Task statement
Find each line in the items below that contains the word "will" and copy those lines.

Given information
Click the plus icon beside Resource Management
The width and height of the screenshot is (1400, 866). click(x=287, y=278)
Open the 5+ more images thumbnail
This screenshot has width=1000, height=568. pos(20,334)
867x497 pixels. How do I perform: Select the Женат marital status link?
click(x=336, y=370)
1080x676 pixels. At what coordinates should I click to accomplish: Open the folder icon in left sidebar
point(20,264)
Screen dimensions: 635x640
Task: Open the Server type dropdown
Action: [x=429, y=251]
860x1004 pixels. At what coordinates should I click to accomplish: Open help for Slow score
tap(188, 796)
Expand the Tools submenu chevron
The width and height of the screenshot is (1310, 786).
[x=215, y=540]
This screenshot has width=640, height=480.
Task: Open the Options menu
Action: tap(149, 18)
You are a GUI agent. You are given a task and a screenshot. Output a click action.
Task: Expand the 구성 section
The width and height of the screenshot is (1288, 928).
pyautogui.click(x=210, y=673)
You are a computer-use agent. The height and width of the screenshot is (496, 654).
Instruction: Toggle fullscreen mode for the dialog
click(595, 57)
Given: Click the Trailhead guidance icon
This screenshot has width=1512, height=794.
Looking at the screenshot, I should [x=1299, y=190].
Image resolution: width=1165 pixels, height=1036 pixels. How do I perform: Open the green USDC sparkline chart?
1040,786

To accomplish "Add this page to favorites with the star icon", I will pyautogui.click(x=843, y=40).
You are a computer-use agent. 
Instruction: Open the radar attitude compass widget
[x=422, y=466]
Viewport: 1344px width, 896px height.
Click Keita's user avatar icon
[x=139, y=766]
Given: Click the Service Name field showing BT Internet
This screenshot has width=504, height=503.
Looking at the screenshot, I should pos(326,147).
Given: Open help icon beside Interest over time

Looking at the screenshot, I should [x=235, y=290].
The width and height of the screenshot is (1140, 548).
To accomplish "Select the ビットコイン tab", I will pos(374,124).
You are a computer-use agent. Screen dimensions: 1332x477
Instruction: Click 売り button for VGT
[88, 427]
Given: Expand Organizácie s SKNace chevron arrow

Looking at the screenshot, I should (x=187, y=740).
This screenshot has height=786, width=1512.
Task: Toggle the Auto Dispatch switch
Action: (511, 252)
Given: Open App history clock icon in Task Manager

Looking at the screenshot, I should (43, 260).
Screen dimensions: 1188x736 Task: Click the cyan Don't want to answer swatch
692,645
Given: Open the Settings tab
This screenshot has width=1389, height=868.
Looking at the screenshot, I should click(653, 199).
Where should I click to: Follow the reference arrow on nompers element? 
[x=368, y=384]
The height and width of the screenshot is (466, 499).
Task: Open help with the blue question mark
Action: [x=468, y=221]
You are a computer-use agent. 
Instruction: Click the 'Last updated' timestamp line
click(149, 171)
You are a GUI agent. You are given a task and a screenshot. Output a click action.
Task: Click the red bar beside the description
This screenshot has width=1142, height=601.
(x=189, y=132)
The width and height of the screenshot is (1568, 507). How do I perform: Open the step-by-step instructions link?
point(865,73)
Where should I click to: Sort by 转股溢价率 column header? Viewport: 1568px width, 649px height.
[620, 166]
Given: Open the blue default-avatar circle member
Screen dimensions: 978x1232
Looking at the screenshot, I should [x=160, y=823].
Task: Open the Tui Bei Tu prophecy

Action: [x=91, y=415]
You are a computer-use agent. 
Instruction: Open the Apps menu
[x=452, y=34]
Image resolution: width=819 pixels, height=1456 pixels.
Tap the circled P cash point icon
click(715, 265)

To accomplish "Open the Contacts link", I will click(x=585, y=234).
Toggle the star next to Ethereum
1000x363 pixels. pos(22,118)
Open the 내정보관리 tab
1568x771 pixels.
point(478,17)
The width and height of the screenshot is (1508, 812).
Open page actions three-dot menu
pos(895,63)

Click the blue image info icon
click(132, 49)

Exercise answer
To accomplish "Add this page to favorites with the star icon", I will pyautogui.click(x=843, y=40).
To accomplish "Select the ビットコイン tab", I will pos(374,124).
To accomplish "Open the Contacts link", I will click(x=585, y=234).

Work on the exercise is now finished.